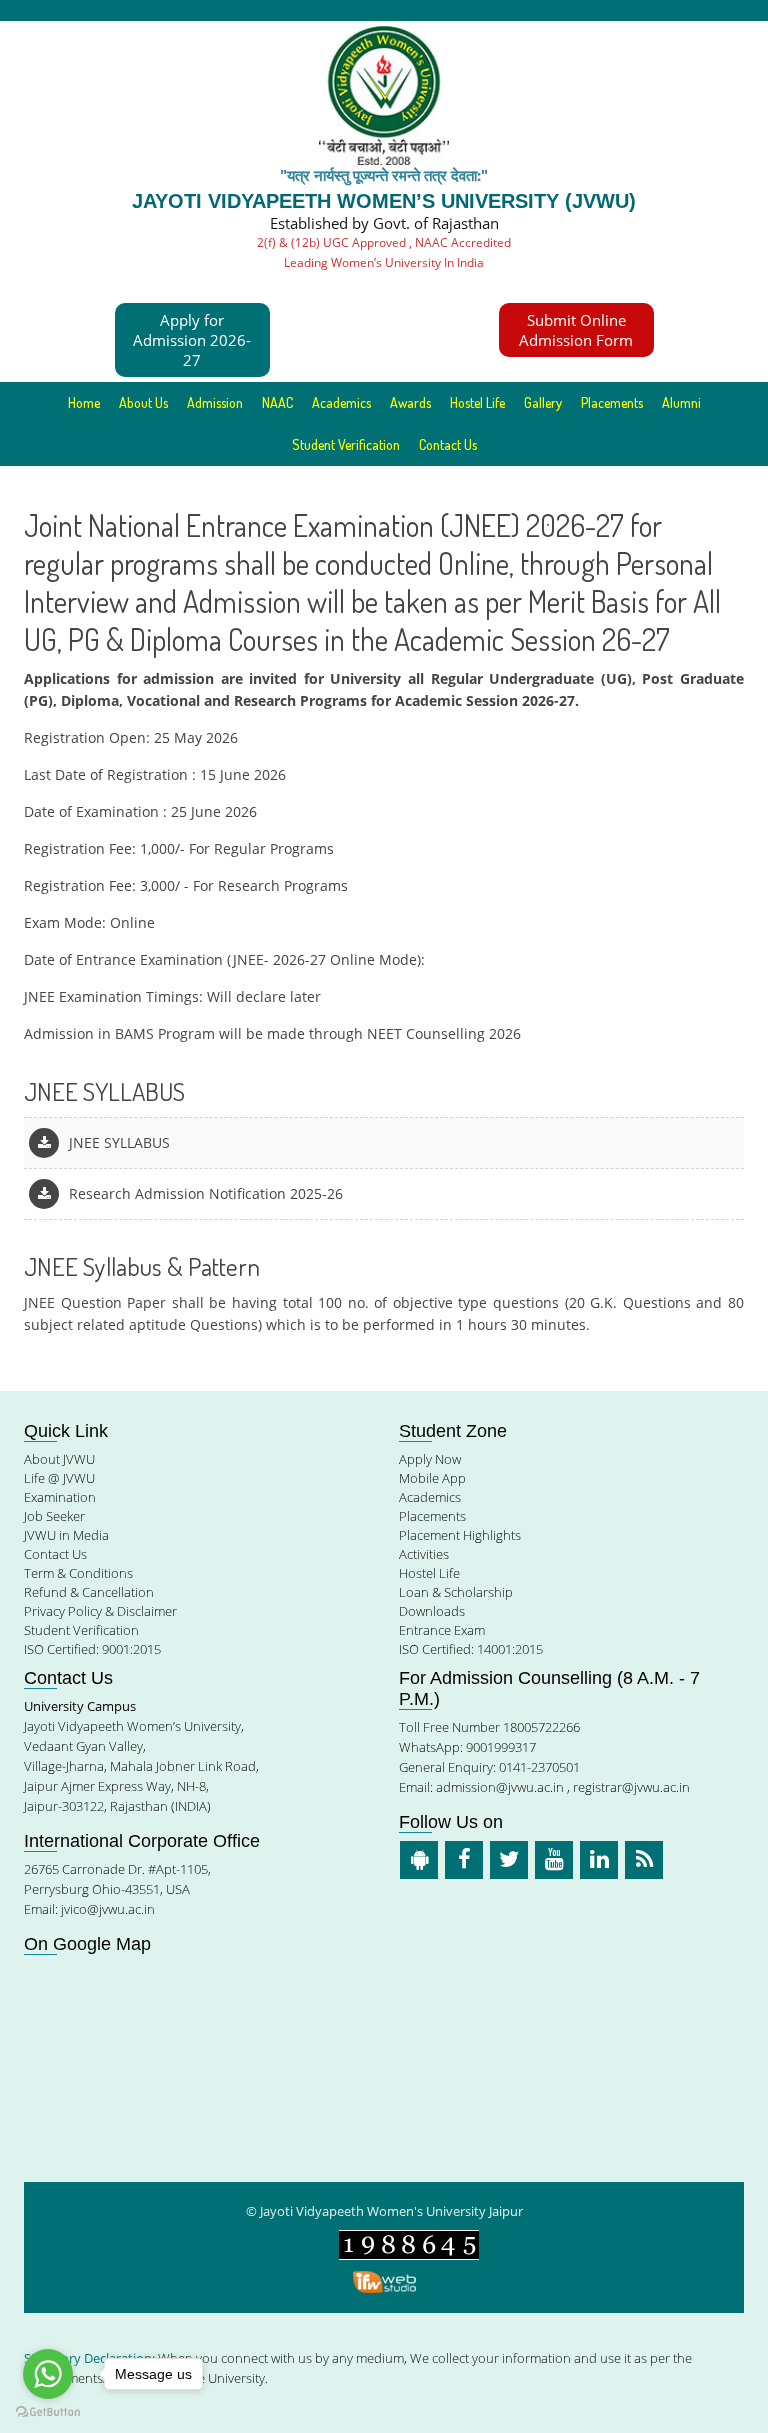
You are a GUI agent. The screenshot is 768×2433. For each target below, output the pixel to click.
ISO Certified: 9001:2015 (92, 1649)
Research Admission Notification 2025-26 (206, 1193)
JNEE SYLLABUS (119, 1142)
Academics (430, 1497)
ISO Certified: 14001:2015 (471, 1649)
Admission (215, 402)
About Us (143, 402)
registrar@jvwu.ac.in (631, 1787)
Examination (60, 1497)
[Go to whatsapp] (48, 2374)
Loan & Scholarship (456, 1592)
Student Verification (346, 444)
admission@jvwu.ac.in (500, 1787)
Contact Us (448, 444)
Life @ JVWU (59, 1478)
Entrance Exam (442, 1630)
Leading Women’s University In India (384, 262)
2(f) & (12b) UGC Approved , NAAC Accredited (384, 242)
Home (84, 402)
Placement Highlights (460, 1535)
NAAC (277, 402)
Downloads (432, 1611)
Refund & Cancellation (89, 1592)
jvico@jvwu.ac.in (108, 1909)
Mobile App (432, 1478)
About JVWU (59, 1459)
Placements (612, 402)
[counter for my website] (409, 2243)
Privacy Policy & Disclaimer (100, 1611)
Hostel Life (477, 402)
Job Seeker (54, 1516)
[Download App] (419, 1860)
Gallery (543, 402)
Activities (424, 1554)
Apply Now (430, 1459)
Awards (410, 402)
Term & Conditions (78, 1573)
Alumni (681, 402)
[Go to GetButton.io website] (48, 2412)
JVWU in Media (66, 1535)
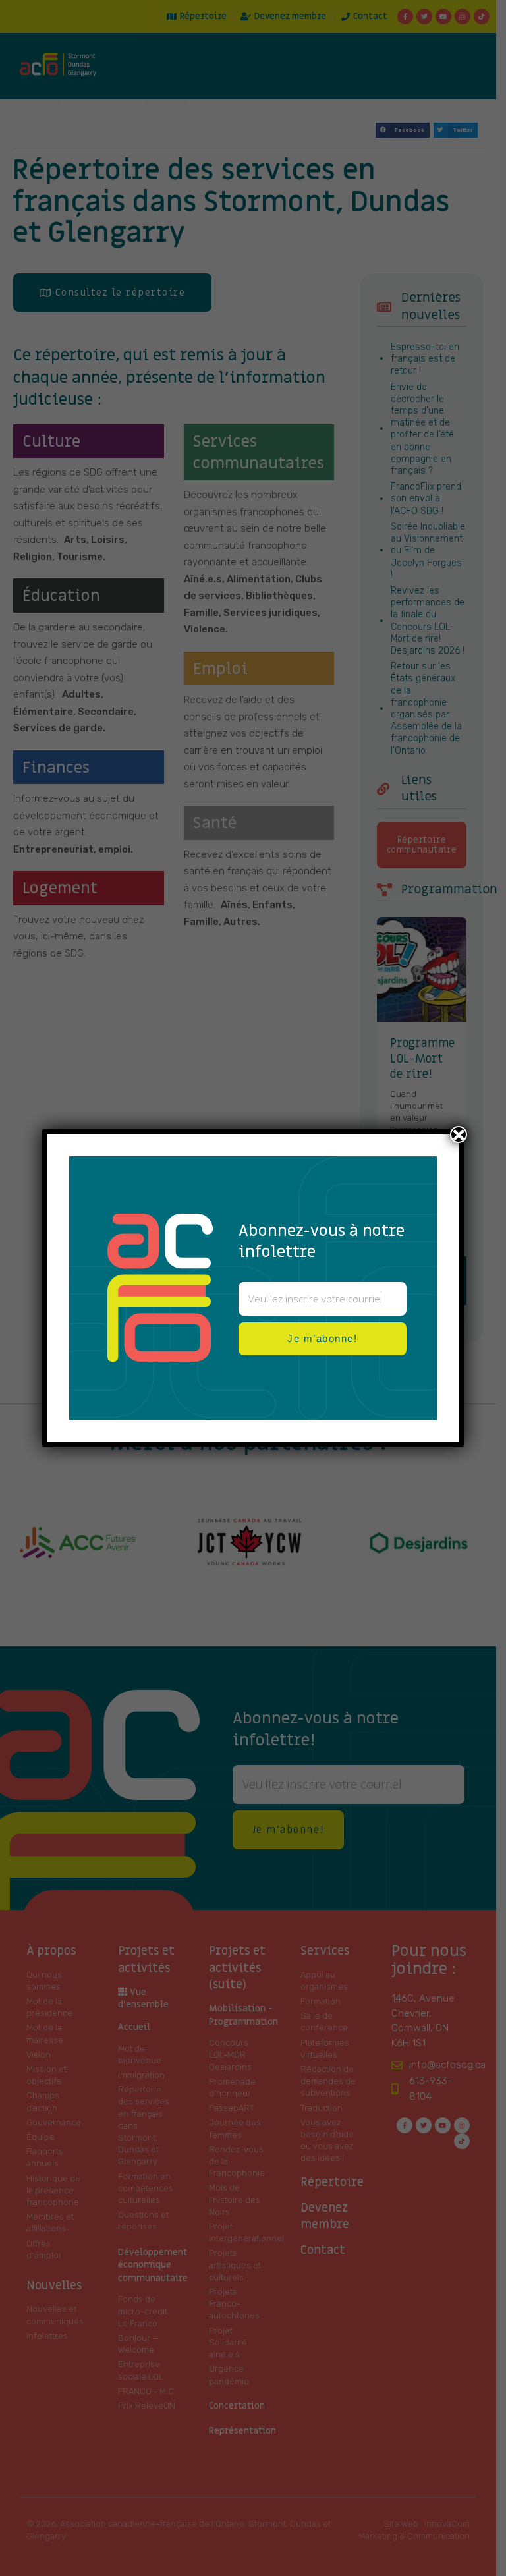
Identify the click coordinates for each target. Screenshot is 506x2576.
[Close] (458, 1134)
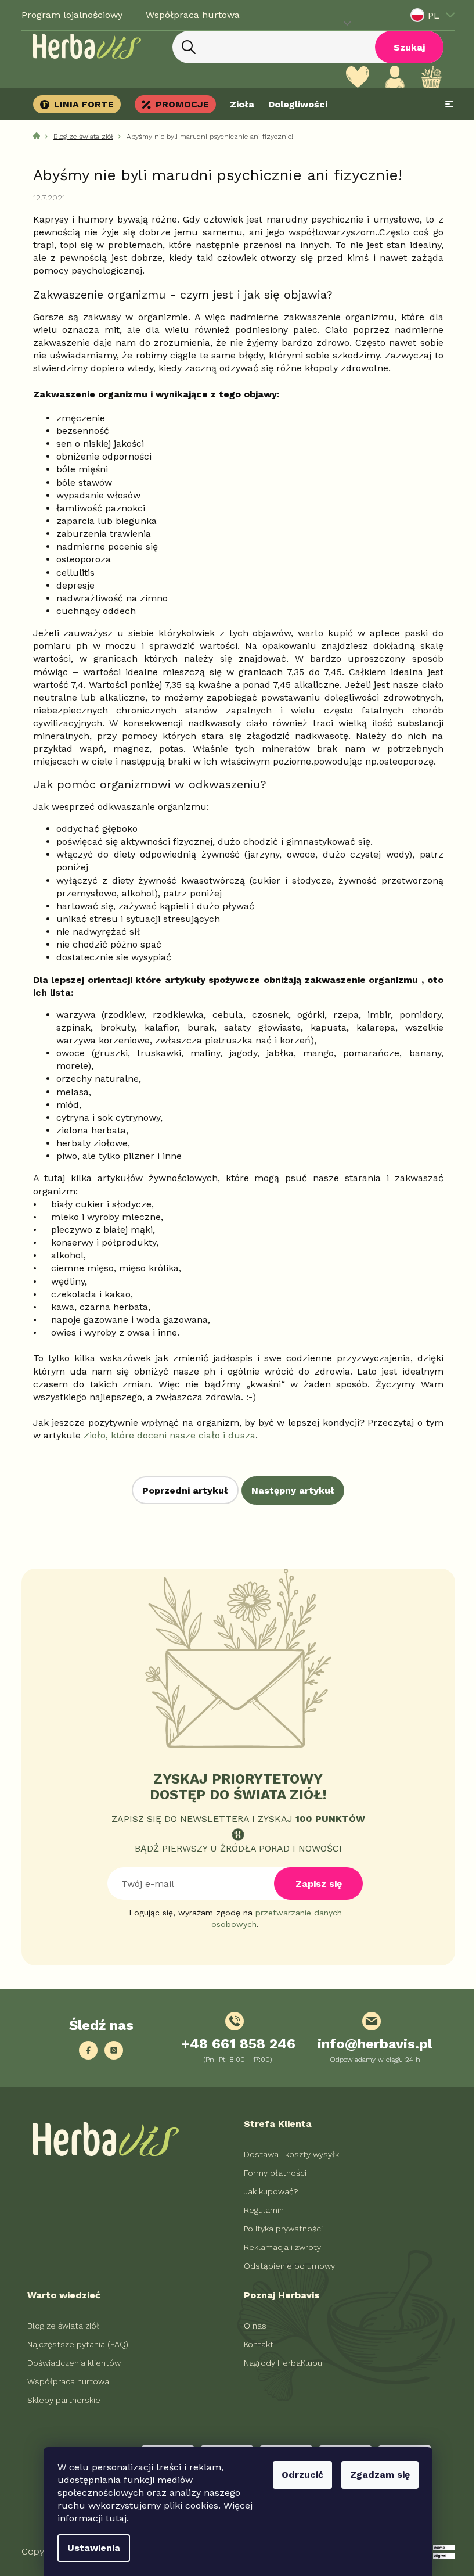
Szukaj (404, 47)
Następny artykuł (288, 1490)
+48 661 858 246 (233, 2044)
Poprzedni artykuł (181, 1490)
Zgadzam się (376, 2474)
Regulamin (260, 2210)
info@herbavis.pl (370, 2044)
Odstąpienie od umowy (285, 2265)
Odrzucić (298, 2474)
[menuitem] (75, 104)
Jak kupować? (267, 2191)
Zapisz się (314, 1883)
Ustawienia (89, 2547)
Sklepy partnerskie (59, 2400)
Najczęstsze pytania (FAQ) (73, 2344)
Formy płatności (271, 2172)
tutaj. (113, 2518)
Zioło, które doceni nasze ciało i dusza (165, 1435)
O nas (251, 2325)
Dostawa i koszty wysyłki (288, 2154)
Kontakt (254, 2344)
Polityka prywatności (279, 2228)
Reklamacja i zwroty (278, 2247)
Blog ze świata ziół (59, 2325)
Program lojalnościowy (67, 14)
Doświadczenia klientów (69, 2362)
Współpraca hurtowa (188, 14)
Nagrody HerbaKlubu (279, 2362)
——
### Activity
Would you copy every line of the entries that includes the word "artykuł"?

### Written response
Następny artykuł (288, 1490)
Poprzedni artykuł (181, 1490)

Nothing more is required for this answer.